ADP-Induced Conformational Transition of Human Adenylate Kinase 1 Is Triggered by Suppressing Internal Motion of α 3 α 4 and α 7 α 8 Fragments on the ps-ns Timescale.

Human adenylate kinase 1 ( h AK1) plays a vital role in the energetic and metabolic regulation of cell life, and impaired functions of h AK1 are closely associated with many diseases. In the presence of Mg 2+ ions, h AK1 in vivo can catalyze two ADP molecules into one ATP and one AMP molecule, activating the downstream AMP signaling. The ADP-binding also initiates AK1 transition from an open conformation to a closed conformation. However, how substrate binding triggers the conformational transition of h AK1 is still unclear, and the underlying molecular mechanisms remain elusive. Herein, we determined the solution structure of apo- h AK1 and its key residues for catalyzing ADP, and characterized backbone dynamics characteristics of apo- h AK1 and h AK1-Mg 2+ -ADP complex (holo- h AK1) using NMR relaxation experiments. We found that ADP was primarily bound to a cavity surrounded by the LID, NMP, and CORE domains of h AK1, and identified several critical residues for h AK1 catalyzing ADP including G16, G18, G20, G22, T39, G40, R44, V67, D93, G94, D140, and D141. Furthermore, we found that apo- h AK1 adopts an open conformation with significant ps-ns internal mobility, and Mg 2+ -ADP binding triggered conformational transition of h AK1 by suppressing the ps-ns internal motions of α 3 α 4 in the NMP domain and α 7 α 8 in the LID domain.

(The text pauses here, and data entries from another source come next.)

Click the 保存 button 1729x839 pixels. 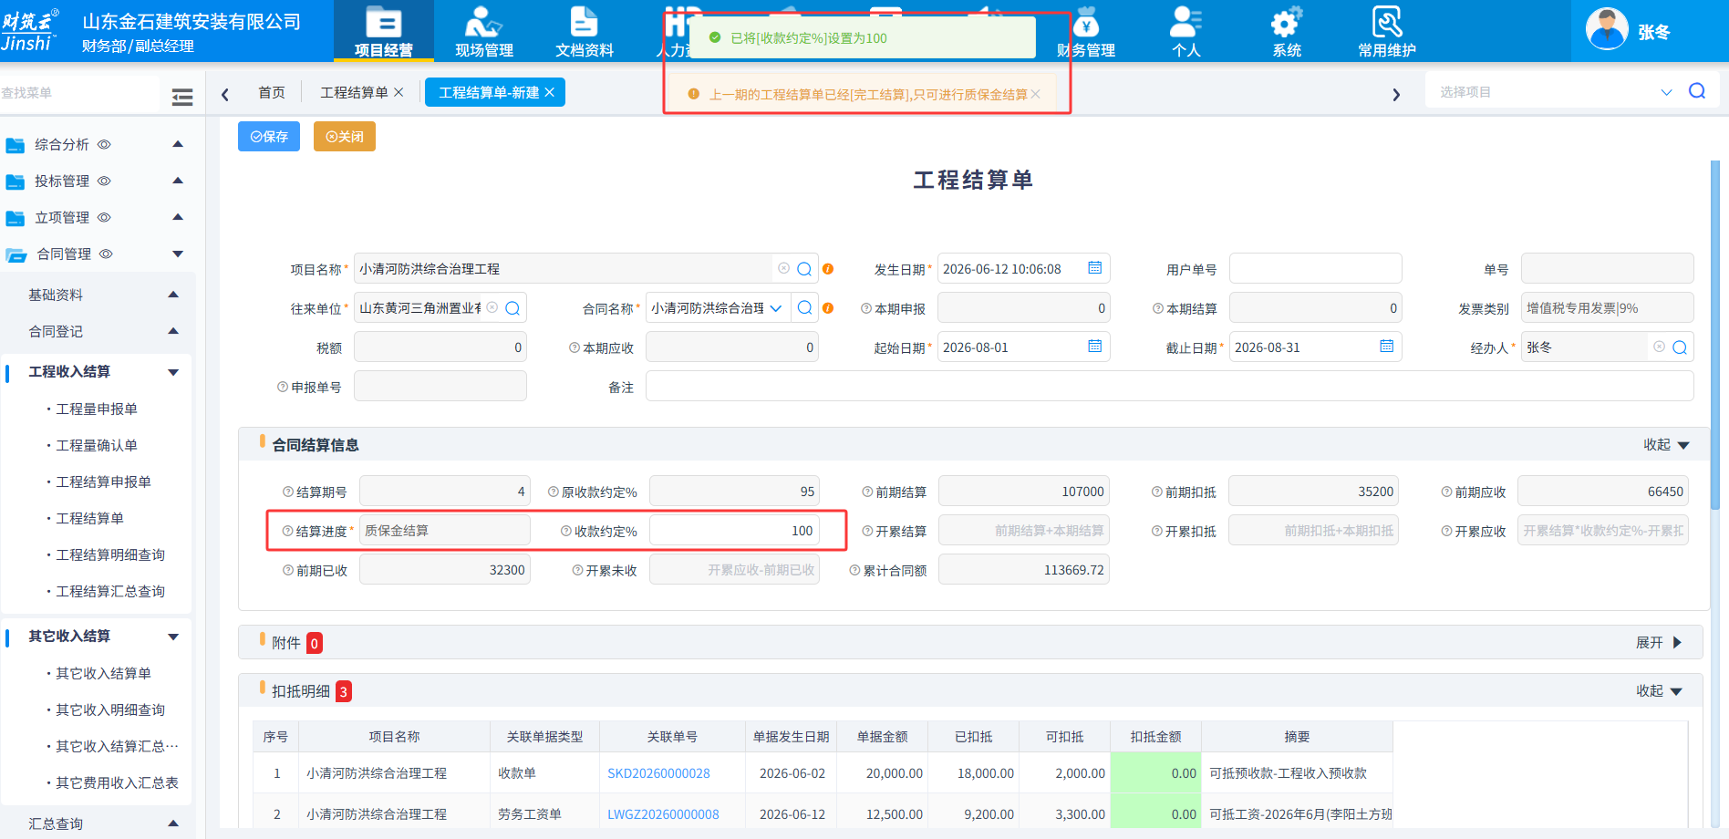pos(269,136)
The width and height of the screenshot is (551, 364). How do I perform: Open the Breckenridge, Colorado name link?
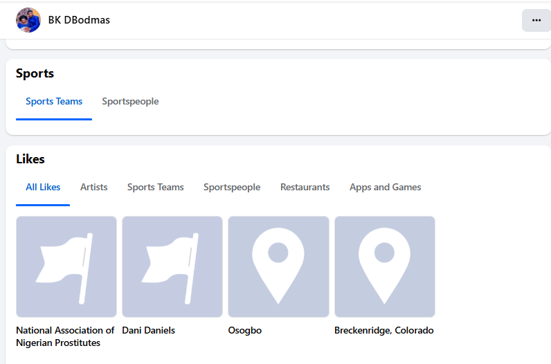tap(383, 331)
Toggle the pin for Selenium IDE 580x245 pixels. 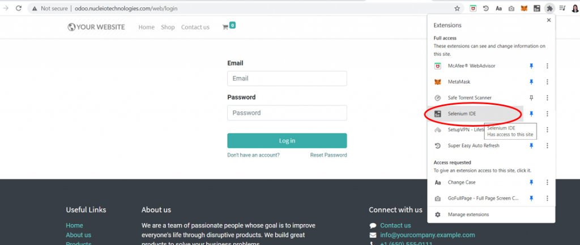531,114
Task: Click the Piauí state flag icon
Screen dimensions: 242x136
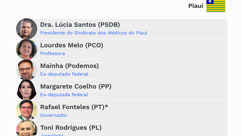Action: [216, 6]
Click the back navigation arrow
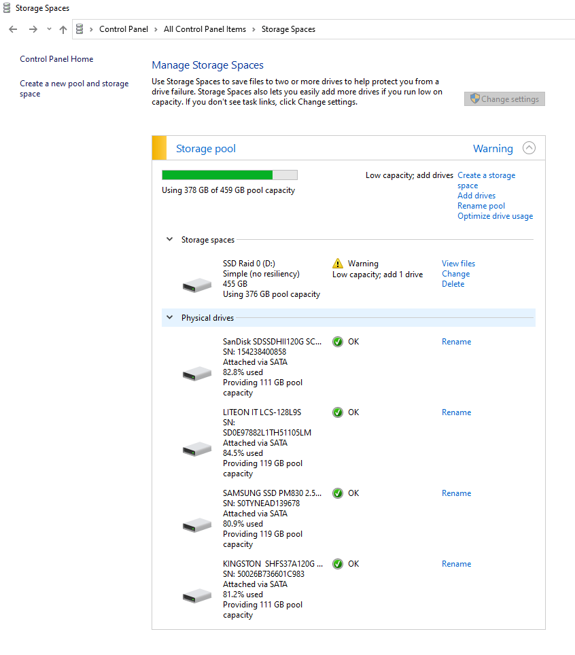This screenshot has width=575, height=655. (x=12, y=29)
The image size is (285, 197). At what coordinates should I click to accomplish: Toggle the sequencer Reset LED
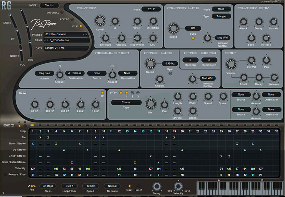(129, 186)
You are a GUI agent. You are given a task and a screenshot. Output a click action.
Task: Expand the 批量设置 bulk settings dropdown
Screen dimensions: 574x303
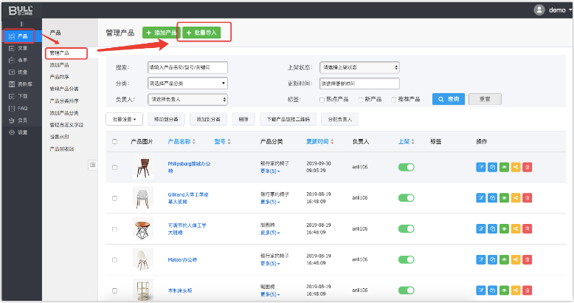tap(123, 118)
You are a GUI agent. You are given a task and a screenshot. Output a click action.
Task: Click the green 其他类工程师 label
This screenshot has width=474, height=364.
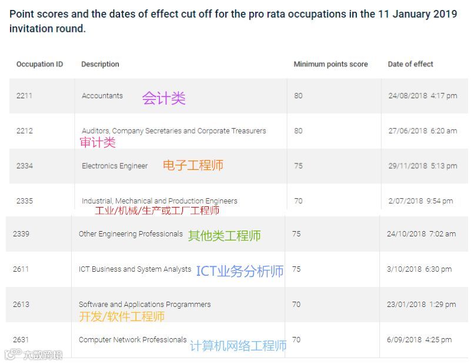224,235
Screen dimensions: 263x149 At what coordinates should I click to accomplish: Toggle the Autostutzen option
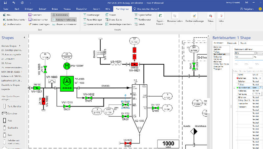coord(60,15)
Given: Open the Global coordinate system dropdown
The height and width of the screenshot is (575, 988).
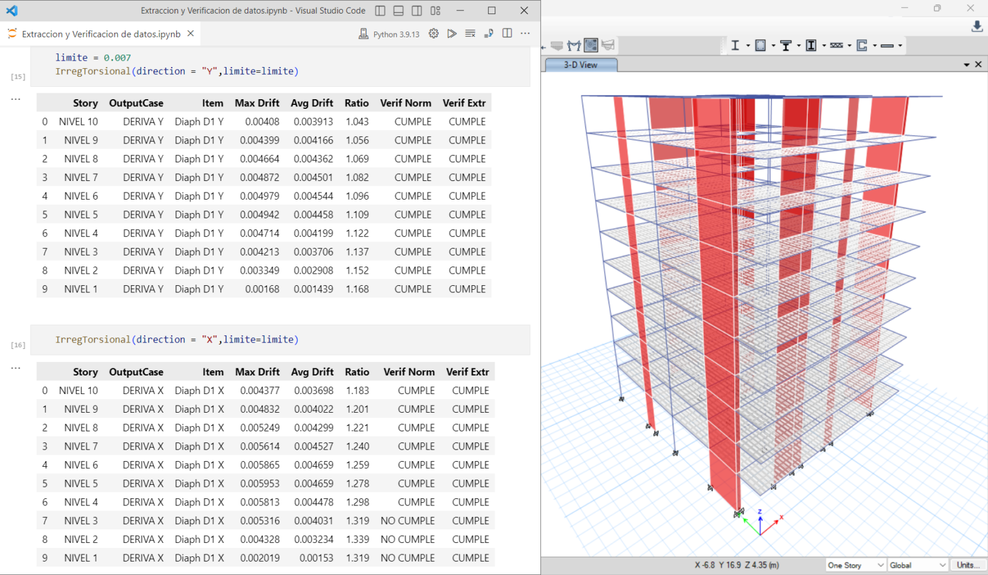Looking at the screenshot, I should click(x=917, y=565).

Both α 3 α 4 and α 7 α 8 fragments became more rigid so as to fix the substrate, while the catalyzing center of h AK1 experiences promoted µs-ms conformational exchange, potentially facilitating catalysis reaction and conformational transition. Our results provide the structural basis of h AK1 catalyzing ADP into ATP and AMP, and disclose the driving force that triggers the conformational transition of h AK1, which will deepen understanding of the molecular mechanisms of h AK1 functions.